Problem statement:
Change every occurrence of "avatar" to "profile picture" in the data below and write out all the lines again with everything else unchanged. Leave the pictures out of your answer.

++++ Available records

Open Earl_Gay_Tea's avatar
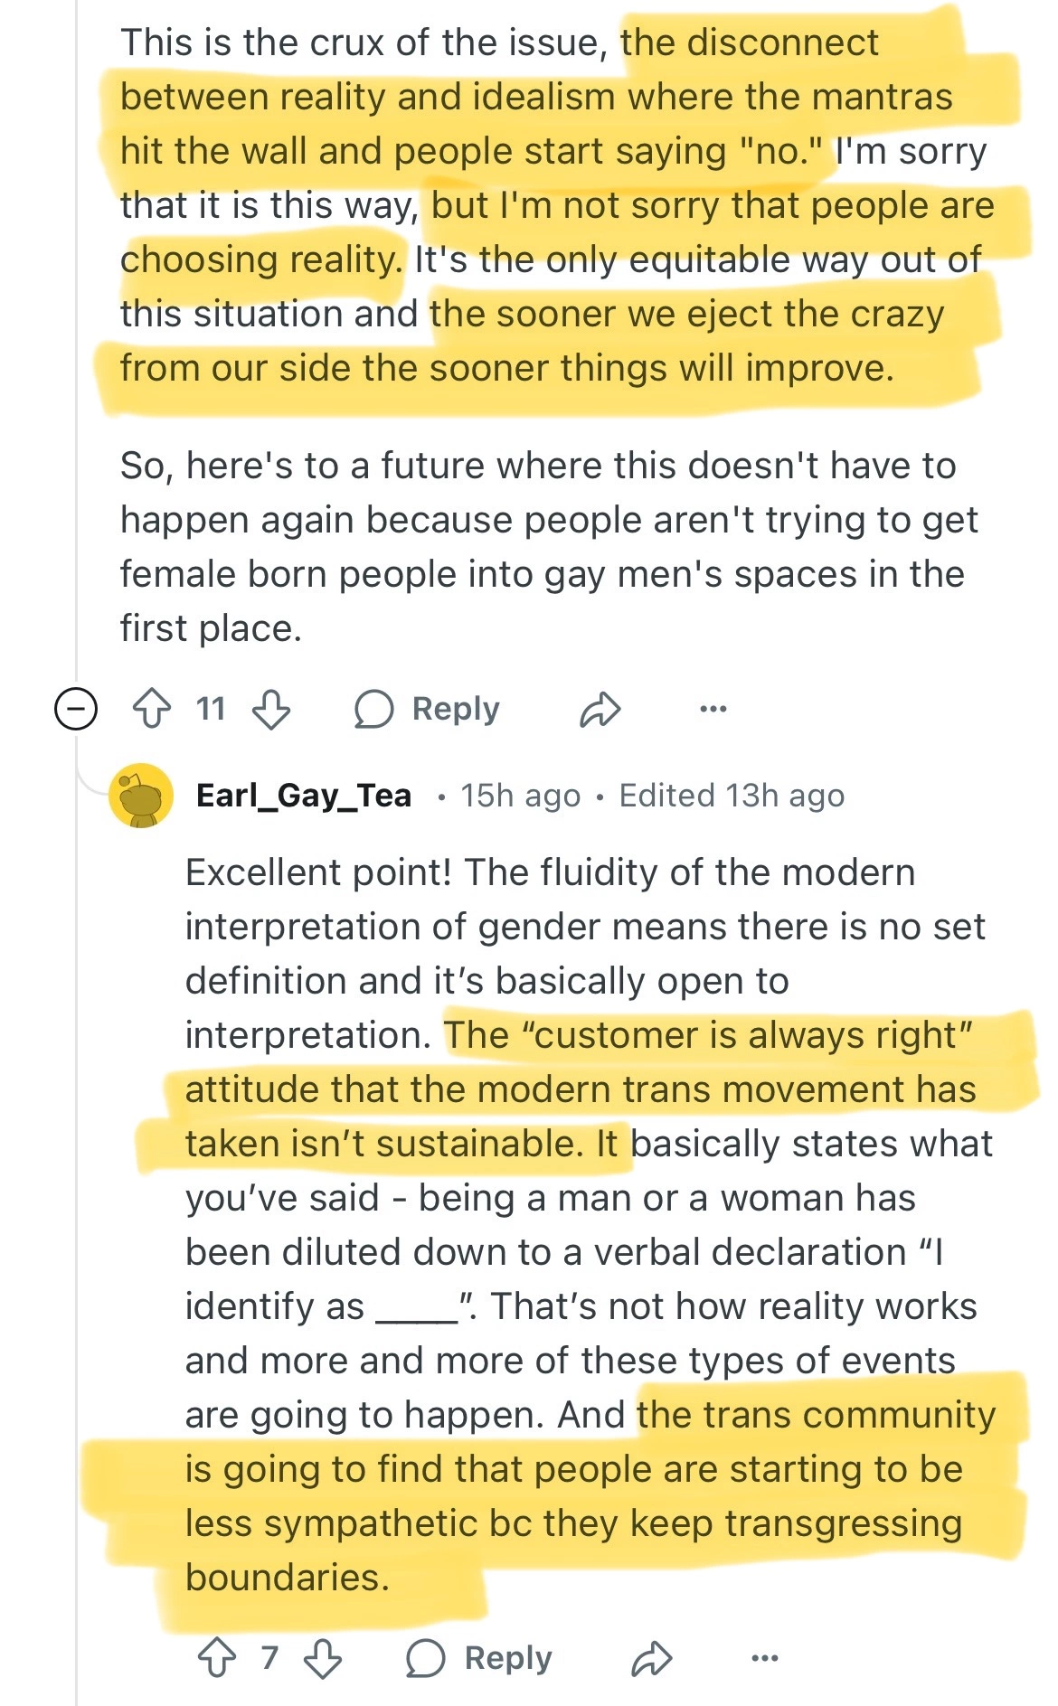This screenshot has width=1058, height=1706. (x=141, y=796)
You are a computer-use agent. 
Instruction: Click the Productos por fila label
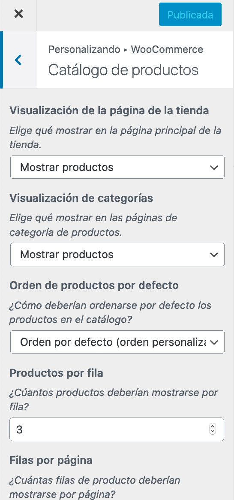click(x=56, y=373)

++++++++

Task answer:
Open Earl_Gay_Tea's profile picture
This screenshot has width=1058, height=1706. (x=141, y=796)
You are a computer-use agent. 
Instruction: Click the Productos por fila label
click(x=56, y=373)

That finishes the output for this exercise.